MATERIAL PROVIDED:
◇ ◇ ◇ ◇

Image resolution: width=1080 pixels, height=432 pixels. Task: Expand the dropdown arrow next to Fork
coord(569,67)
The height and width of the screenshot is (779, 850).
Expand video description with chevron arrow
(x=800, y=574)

◇ ◇ ◇ ◇

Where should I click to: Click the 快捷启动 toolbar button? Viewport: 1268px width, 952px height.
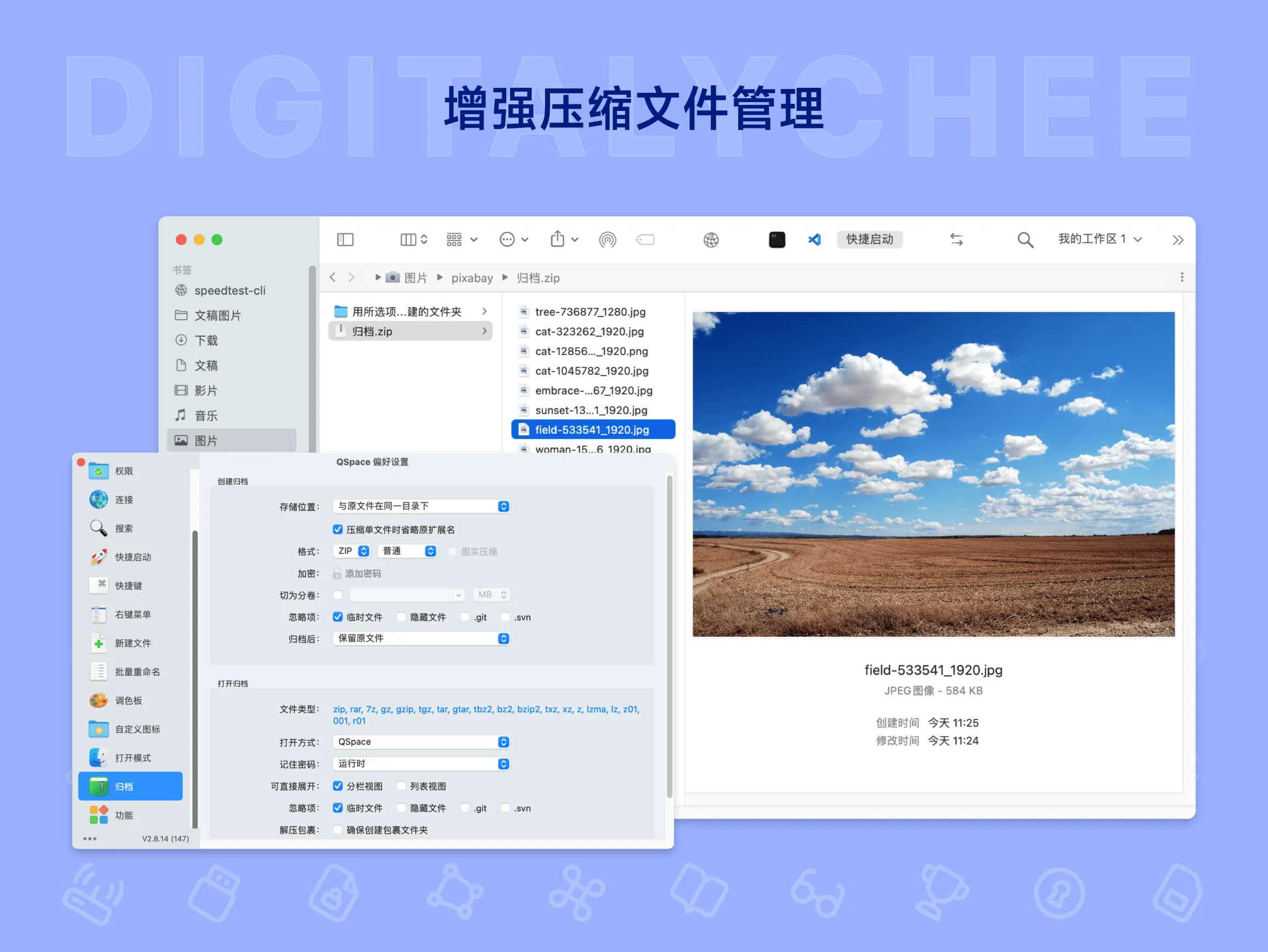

◇ ◇ ◇ ◇

REQUIREMENT:
Please return, word for word, the lines starting with the one that contains "Image resolution: width=1080" and going on through the one that contains "(x=800, y=574)".

SOLUTION:
Image resolution: width=1080 pixels, height=432 pixels. Task: Expand the dropdown arrow next to Fork
coord(569,67)
The height and width of the screenshot is (779, 850).
Expand video description with chevron arrow
(x=800, y=574)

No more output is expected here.